You can almost always use arguments instead of captures. The only good use of captures is when you are providing callback to a function.
Example #2
Let's assume there is a global variable called array
, consisting of integers, and we don't know the length of it. We have to write a function called res
, which adds all values of the array with the number x
if the elements are more than 10, or it subtracts the number x
from every element if the elements are less than 10.
const res = (x) => {
if (array.size() >= 10) return array.map(|x|(element) => element + x)

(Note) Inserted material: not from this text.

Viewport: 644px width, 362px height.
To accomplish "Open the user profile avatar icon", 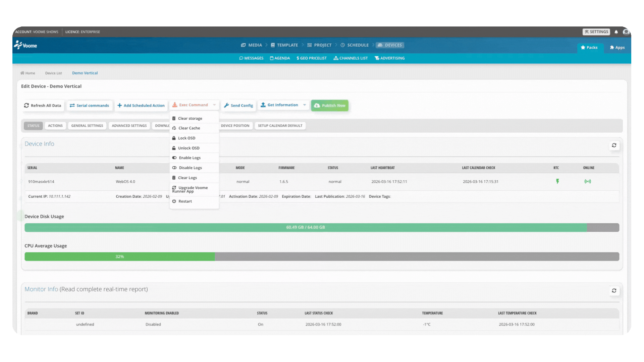I will [x=626, y=32].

else return array.map(|x|(element) => element - x);
};
This is an interesting case. If functions didn't have captures and they could access variables in the outside non-global enviourment, the code would be 100% valid without the capture because the function provided inside the map function gets destroyed before the variable x
does.
Here we have to capture x
if we want to use the map
function. The function we provide to map
only has access to it's own isolated enviourment (which only has an element
variable) and to the global enviourment. There isn't any memory overhead, because like I mentioned above, the function gets destoryed before the x
variable does.
Recursive functions and captures
Captures make recursive functions a little harder. If the recursion function is global, then there is no problem using the function inside itself. But if it's not, this is what you will have to do:
let recursiveFn;
recursiveFn = |recursiveFn|(...) => {...};
Alternatively, if you do not want to use captures, you can pass the function as an argument:
const recursiveFn = (_, n) => {
_(_, n-1);
};
Capture performance
Technically speaking, not only is it safe to use captures, it's also pretty fast. A function has only two enviourments: the global enviourment, and a local one. That makes variable lookup faster, because the interpreter would have to go only through 2 envioruments to get the variable. Imagine you were creating a function inside 5 nested enviourments. The interpreter would be going through 5 enviourments to find a variable that's used inside the function.